S&P cuts Barneys credit rating, warns on liquidity
NEW YORK, April 13 (Reuters) - Standard & Poor's on Monday cut its ratings on Barneys New York Inc to a deeply distressed level and warned that vendors may tighten terms or limit shipments to the luxury retailer as its liquidity declines.
S&P cut Barney's credit ratings two notches to CCC, eight steps below investment grade, from B-minus. The outlook is negative, indicating an additional downgrade is more likely in the next two years.
"The downgrade reflects the deteriorating liquidity position of the company as demonstrated by the need for a cash infusion by Istithmar World," S&P said in a statement.
The New York Post reported this month that Istithmar World, the Dubai investment agency that owns Barneys, will inject at least $10 million into the struggling high-end retailer.
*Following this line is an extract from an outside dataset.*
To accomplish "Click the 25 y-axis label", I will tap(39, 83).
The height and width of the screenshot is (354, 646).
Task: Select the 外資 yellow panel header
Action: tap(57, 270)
For details, see [ID:nN05328336].
"Also, we are becoming increasingly concerned that vendors may tighten terms or limit shipments to the company," S&P added.
Barneys' revenues are expected to decline as retail sales at upscale department stores remain weak, while increased promotional activity and negative operating leverage is likely to pressure the company's margins, S&P said.
"We do not expect that cash on hand, cash flow from operations, and availability under the company's $280 million revolver are likely to be sufficient for working capital needs and capital expenditures," S&P said.